Housing with a Criminal Record

Factsheet for Housing Applicants

What is the law about?

Beginning October 1, 2017, The Fair Criminal Record Screening for Housing Act of 2016 prohibits most rental housing providers in the District of Columbia from inquiring into a housing applicant’s criminal background before extending a conditional offer of housing. The law does not guarantee housing for individuals, but prohibits housing providers from checking your criminal background BEFORE offering you a conditional offer of housing.

What happens before a conditional offer is extended?

  • When applying for rental housing, housing providers MUST provide you with a written notice of all eligibility criteria used to decide whether or not to rent to you BEFORE accepting an application fee. The criteria may include financial, credit, employment, rental, and certain permissible criminal history
  • Housing providers may inquire into your financial, employment, credit and rental history and other relevant criteria BEFORE making a conditional offer.

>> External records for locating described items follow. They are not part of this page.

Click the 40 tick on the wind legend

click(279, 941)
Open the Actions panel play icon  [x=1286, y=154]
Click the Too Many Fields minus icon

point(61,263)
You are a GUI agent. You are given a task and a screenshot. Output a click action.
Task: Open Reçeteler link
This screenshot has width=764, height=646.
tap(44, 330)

What happens after a conditional offer is extended?

  • Housing providers can ONLY inquire into your criminal history AFTER you receive a written notice of a conditional offer of housing.
  • Housing providers may NEVER ask or inquire about the criminal history of an individual under 18 years of age who will reside in the unit.
  • Once a conditional offer is extended, if desired, applicants may provide the housing provider with any evidence of errors within their criminal record, rehabilitation, or other factors to aid in the consideration for the rental unit.
  • When reviewing your criminal history, housing providers may ONLY consider:
    • Pending charges in the court system AT THE TIME of the criminal background check;
    • Criminal convictions that have occurred within the last 7 YEARS AND ONLY IF THEY ARE one or more of the 48 criminal offenses listed in the law.

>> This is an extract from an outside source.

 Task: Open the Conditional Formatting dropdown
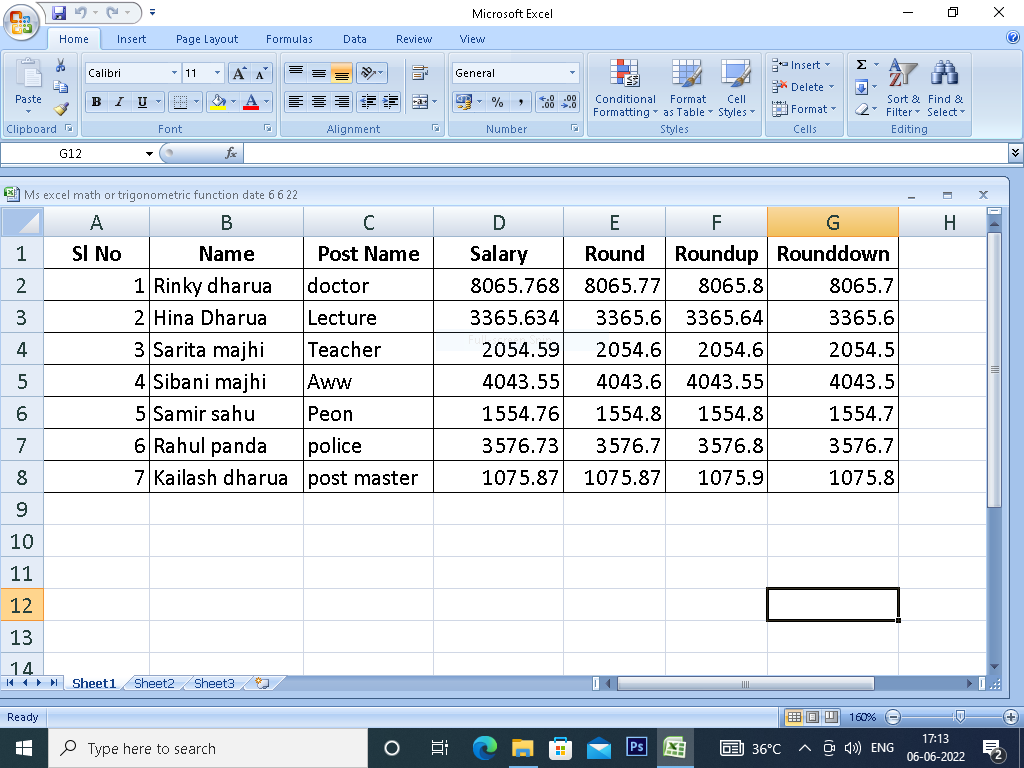point(625,90)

NOTE: The 7 year timeframe is counted from the date of a verdict or plea of guilty or nolo contendere, and NOT the date of release from incarceration.

What happens if the housing provider learns of a conviction after a lawful background check?

  • If the conviction is within the 7 year timeframe and is a listed offense in the law, or a pending charge in court, they must consider any mitigating information about your criminal history that you provided and whether it would be reasonable to withdraw the conditional offer of housing based on criminal conviction.
  • The law provides a certain set of factors the housing provider must consider in making a decision to withdraw a conditional offer of housing based on criminal background information.

What happens if the housing provider withdraws the conditional letter?

  • They MUST provide you with a written notice with the specific reason or reasons for withdrawing the conditional offer.
  • They must provide you with right to request a copy of ALL records they used in consideration your application.
  • You have 20 CALENDAR DAYS after receiving the notice to request all application records from the housing provide. By law, the housing provider must provide you a FREE copy of all records requested within 10 CALENDAR DAYS of the request.
  • The housing provider MUST also provide a written notice that advises you of your right to file a complaint with the Office of Human Rights.

NOTE: Keep track of time and proof that you requested the documents within the timeframe. For example, requesting your records from the housing provider via email is a good idea.

What is the complaint process at OHR?

  • If you believe that a housing provider has improperly asked about or looked into your criminal backgrounds before extending a conditional offer of housing, or you did not receive proper notices of eligibility criteria, or a written withdrawal of the offer, you can file a complaint with the DC Office of Human Rights for free.
  • You must file within 1 year after the unlawful discriminatory act, or discovery thereof. The alleged violation must have occurred on or after October 1, 2017.
  • If OHR determines the employer did violate the law, the housing provider may be required to pay a fine, half of which goes to the applicant.
  • You may not file this claim in court – only OHR.